---------- Provided entries ----------

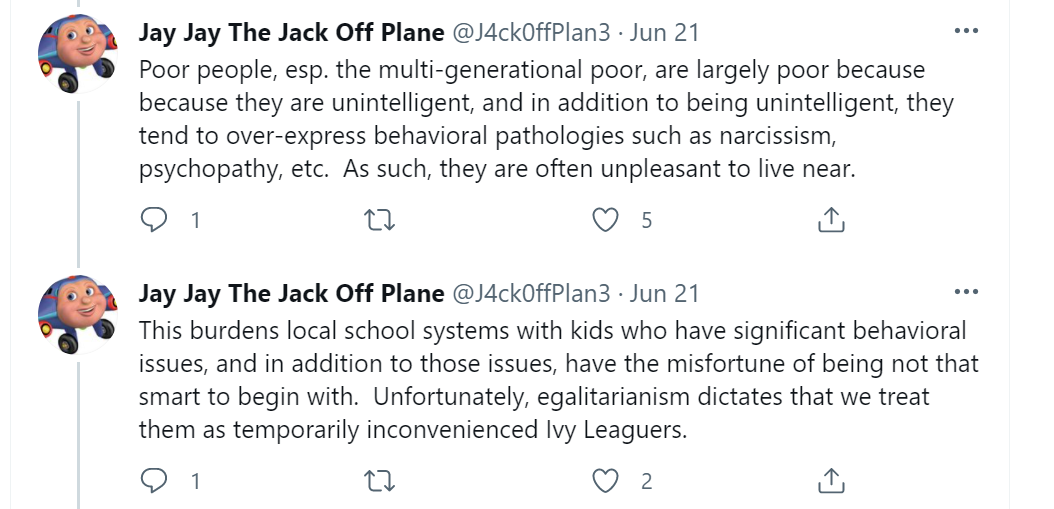Open the first tweet author's display name

(x=291, y=33)
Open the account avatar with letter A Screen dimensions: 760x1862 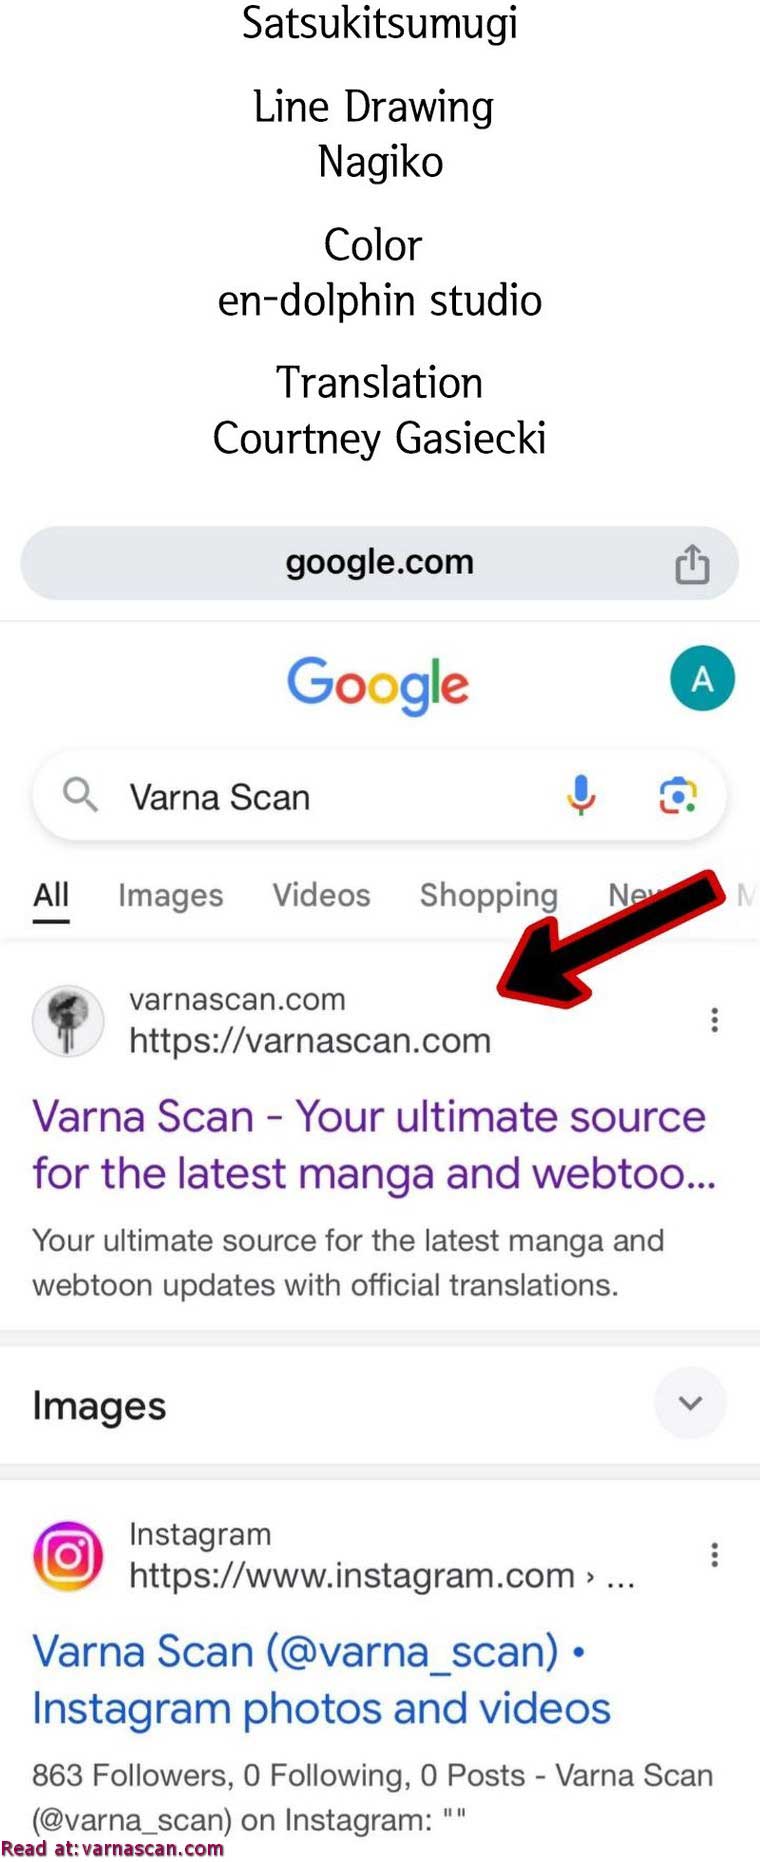click(x=702, y=678)
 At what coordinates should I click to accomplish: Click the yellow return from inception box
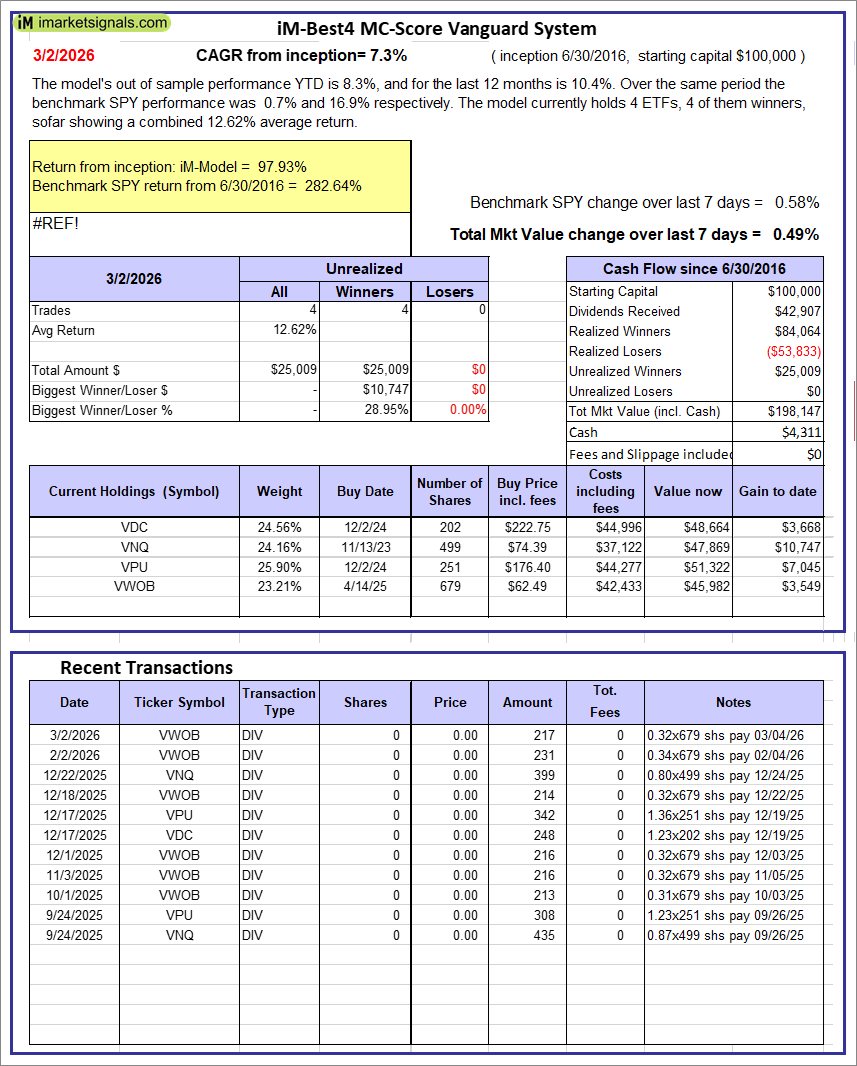220,176
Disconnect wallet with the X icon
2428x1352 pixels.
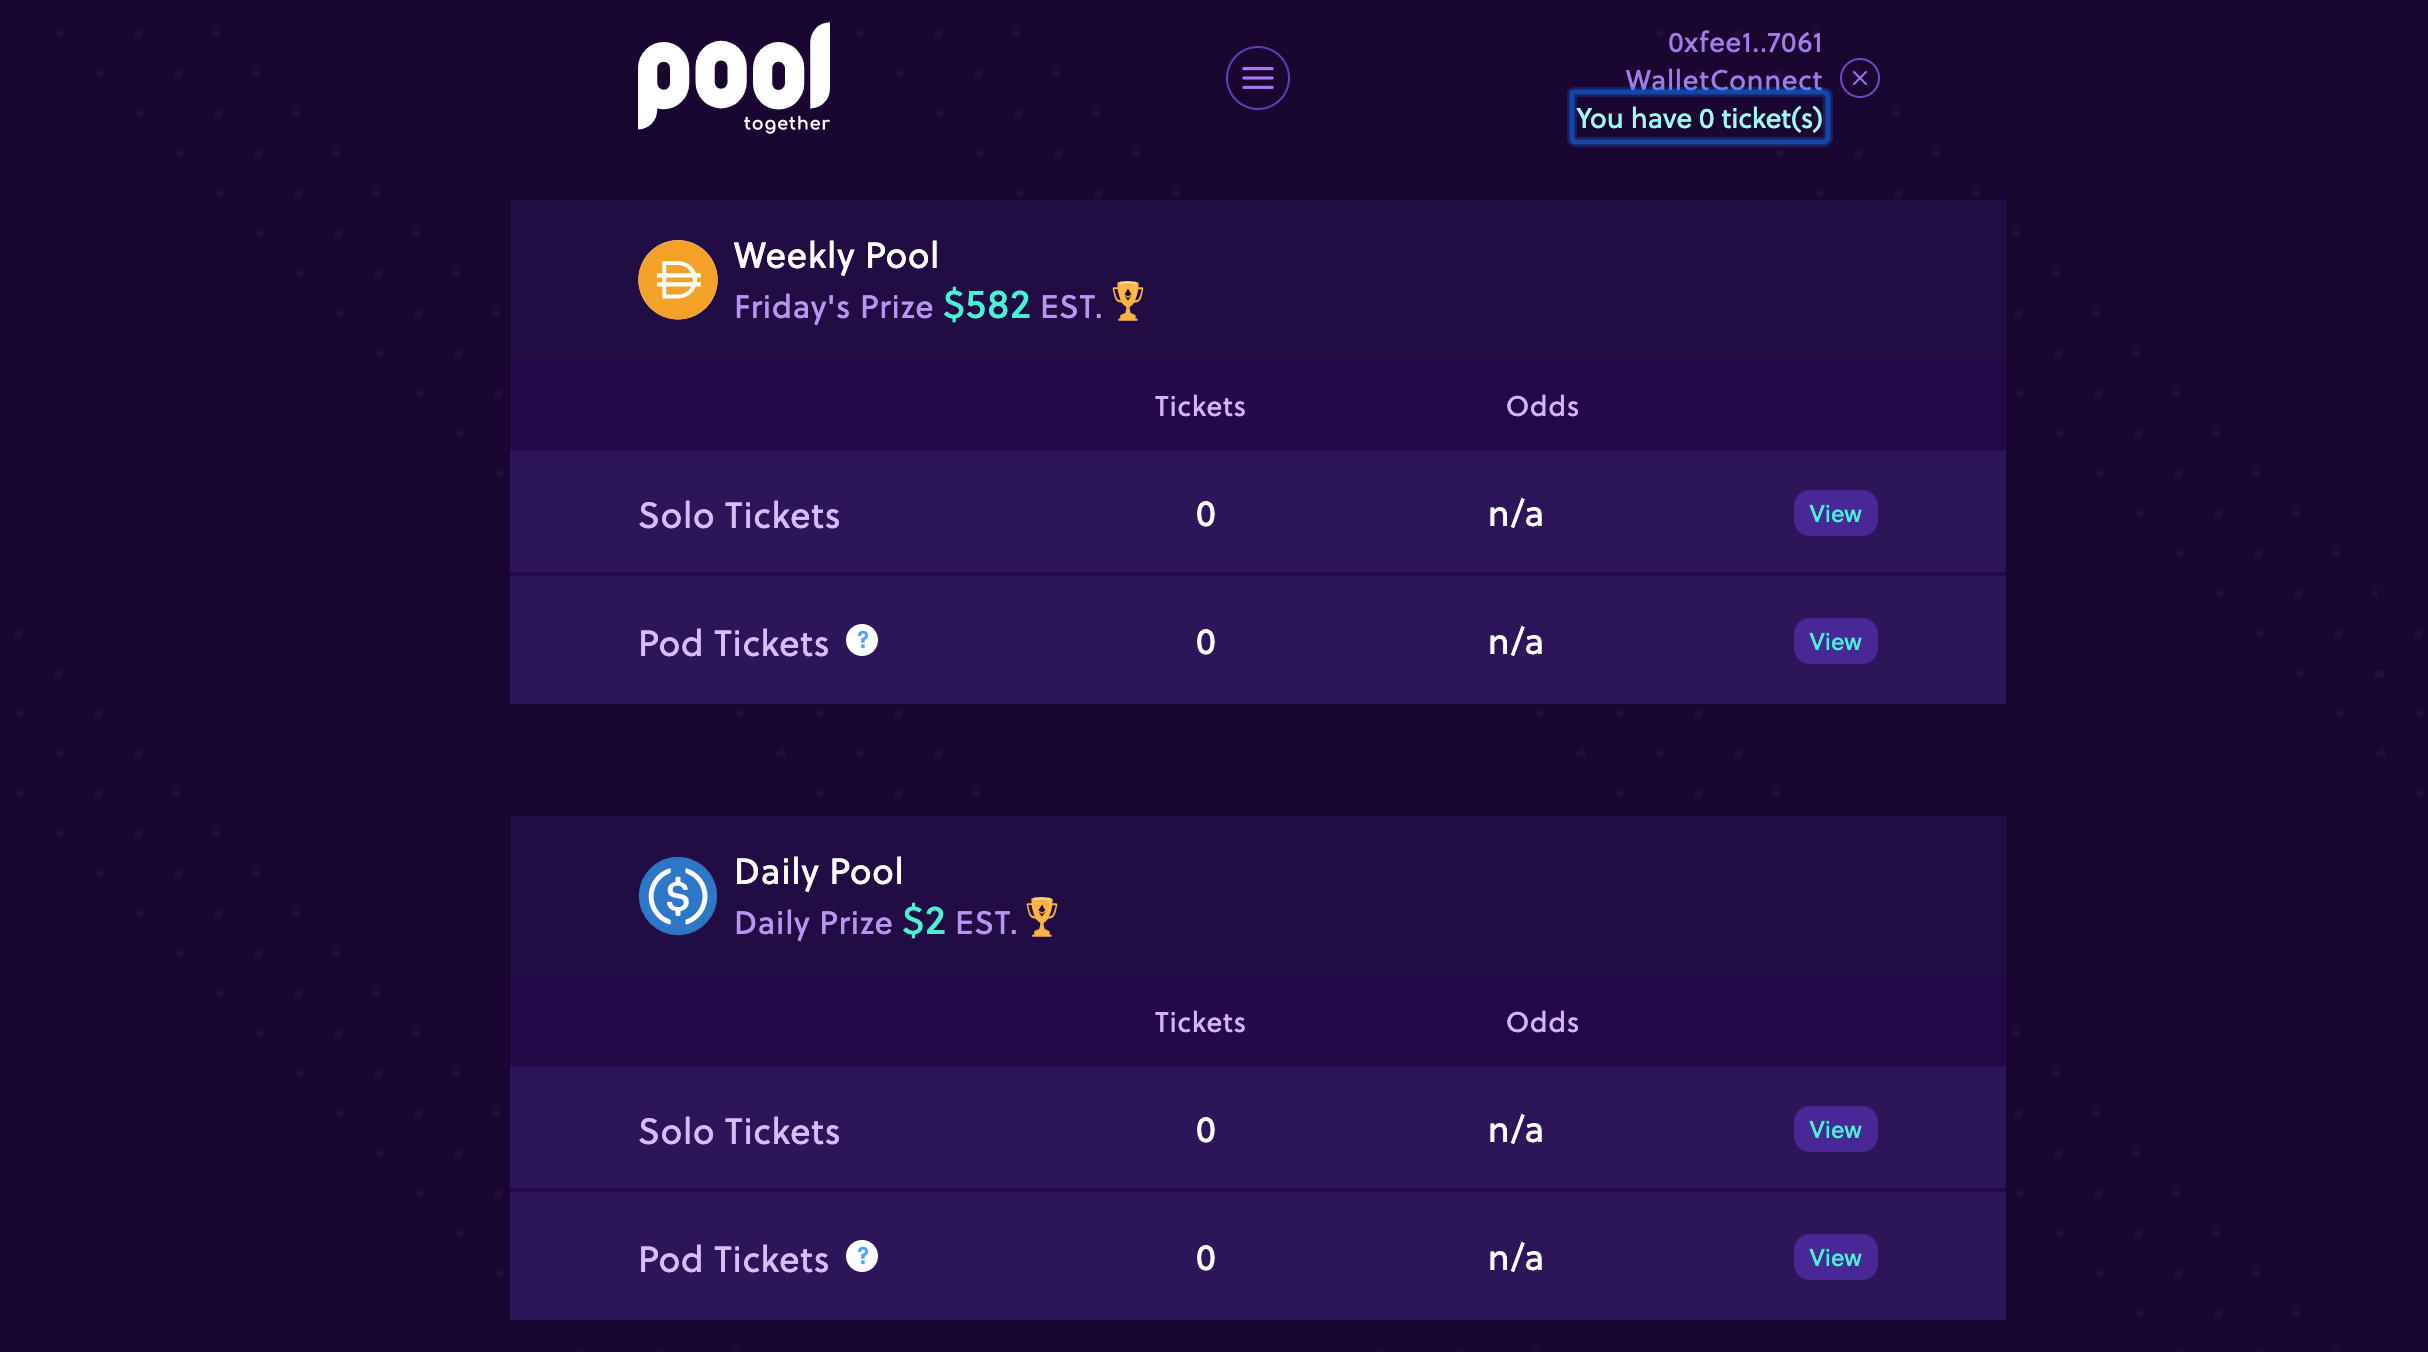coord(1860,78)
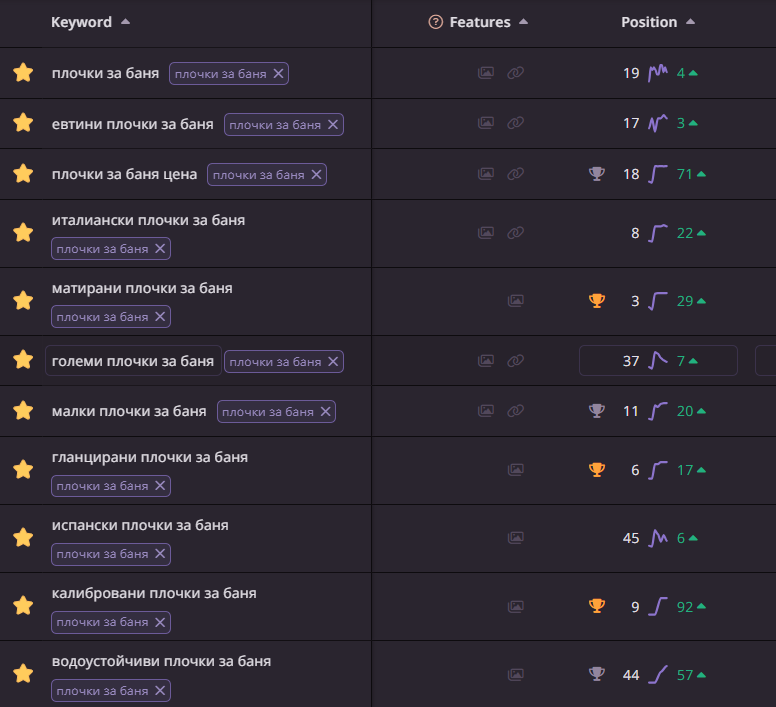Sort by Features column arrow
Image resolution: width=776 pixels, height=707 pixels.
[x=524, y=22]
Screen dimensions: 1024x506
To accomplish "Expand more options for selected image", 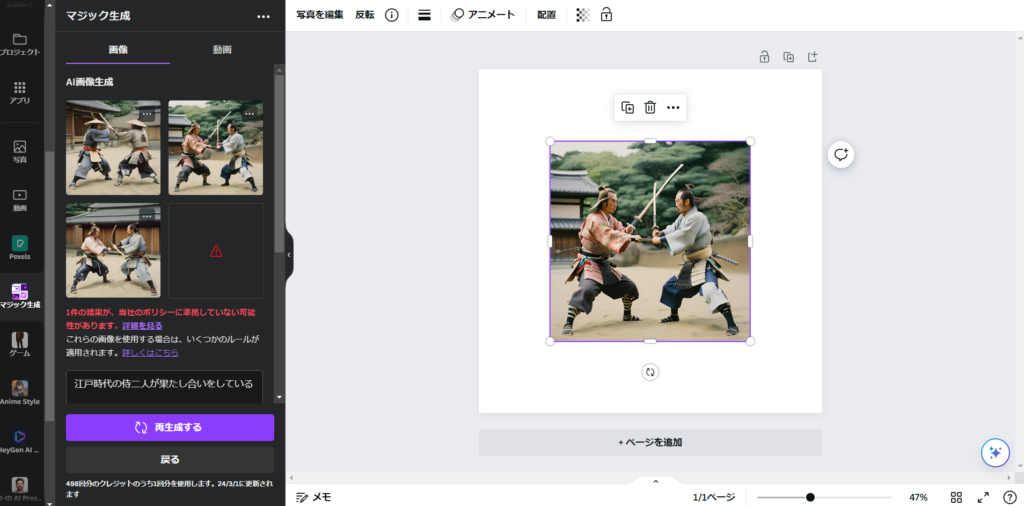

----------

| Prompt |
Rewrite the data from the line with "Disconnect wallet with the X icon" up to and including the last line, renaming "wallet" to "account" and leaving everything else unchanged. Omit the pictures from your answer.

| Written response |
Disconnect account with the X icon
2428x1352 pixels.
coord(1860,78)
Sort by Features column arrow
Image resolution: width=776 pixels, height=707 pixels.
[x=524, y=22]
Screen dimensions: 1024x506
To accomplish "Expand more options for selected image", 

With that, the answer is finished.